*Record set*:
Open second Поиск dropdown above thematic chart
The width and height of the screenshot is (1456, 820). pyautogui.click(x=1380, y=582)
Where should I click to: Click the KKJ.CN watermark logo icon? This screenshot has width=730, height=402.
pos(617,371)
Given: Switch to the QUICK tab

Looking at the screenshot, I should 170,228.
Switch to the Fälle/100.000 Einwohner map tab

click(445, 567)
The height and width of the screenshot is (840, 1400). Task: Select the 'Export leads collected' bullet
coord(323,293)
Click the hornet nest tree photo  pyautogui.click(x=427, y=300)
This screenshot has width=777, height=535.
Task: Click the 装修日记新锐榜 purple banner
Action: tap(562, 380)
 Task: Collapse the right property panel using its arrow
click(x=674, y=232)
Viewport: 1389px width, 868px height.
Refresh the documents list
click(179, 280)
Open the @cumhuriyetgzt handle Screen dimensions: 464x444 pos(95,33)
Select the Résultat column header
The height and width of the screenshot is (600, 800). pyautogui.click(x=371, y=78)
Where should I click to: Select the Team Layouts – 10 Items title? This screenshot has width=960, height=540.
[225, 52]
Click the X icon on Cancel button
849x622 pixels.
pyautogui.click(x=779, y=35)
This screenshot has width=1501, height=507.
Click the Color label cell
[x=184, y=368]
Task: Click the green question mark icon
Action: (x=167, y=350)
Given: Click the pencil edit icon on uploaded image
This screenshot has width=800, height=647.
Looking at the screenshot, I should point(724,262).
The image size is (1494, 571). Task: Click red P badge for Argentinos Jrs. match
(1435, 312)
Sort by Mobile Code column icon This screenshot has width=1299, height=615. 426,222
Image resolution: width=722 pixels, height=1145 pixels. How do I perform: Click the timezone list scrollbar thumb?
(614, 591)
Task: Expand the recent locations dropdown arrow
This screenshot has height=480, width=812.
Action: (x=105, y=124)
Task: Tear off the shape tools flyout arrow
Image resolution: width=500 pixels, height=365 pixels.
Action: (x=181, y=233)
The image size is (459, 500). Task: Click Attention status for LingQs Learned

*What you should do*: From the very first line of the records down to the line with "Sort by Mobile", please write out each line exactly, including both ends and no other lines.

*Result*:
Open second Поиск dropdown above thematic chart
The width and height of the screenshot is (1456, 820). pyautogui.click(x=1380, y=582)
Where should I click to: Click the KKJ.CN watermark logo icon? This screenshot has width=730, height=402.
pos(617,371)
Given: Switch to the QUICK tab

Looking at the screenshot, I should 170,228.
Switch to the Fälle/100.000 Einwohner map tab

click(445, 567)
The height and width of the screenshot is (840, 1400). Task: Select the 'Export leads collected' bullet
coord(323,293)
Click the hornet nest tree photo  pyautogui.click(x=427, y=300)
This screenshot has width=777, height=535.
Task: Click the 装修日记新锐榜 purple banner
Action: tap(562, 380)
 Task: Collapse the right property panel using its arrow
click(x=674, y=232)
Viewport: 1389px width, 868px height.
Refresh the documents list
click(179, 280)
Open the @cumhuriyetgzt handle Screen dimensions: 464x444 pos(95,33)
Select the Résultat column header
The height and width of the screenshot is (600, 800). pyautogui.click(x=371, y=78)
Where should I click to: Select the Team Layouts – 10 Items title? This screenshot has width=960, height=540.
[225, 52]
Click the X icon on Cancel button
849x622 pixels.
pyautogui.click(x=779, y=35)
This screenshot has width=1501, height=507.
Click the Color label cell
[x=184, y=368]
Task: Click the green question mark icon
Action: (x=167, y=350)
Given: Click the pencil edit icon on uploaded image
This screenshot has width=800, height=647.
Looking at the screenshot, I should point(724,262).
The image size is (1494, 571). Task: Click red P badge for Argentinos Jrs. match
(1435, 312)
Sort by Mobile Code column icon This screenshot has width=1299, height=615. 426,222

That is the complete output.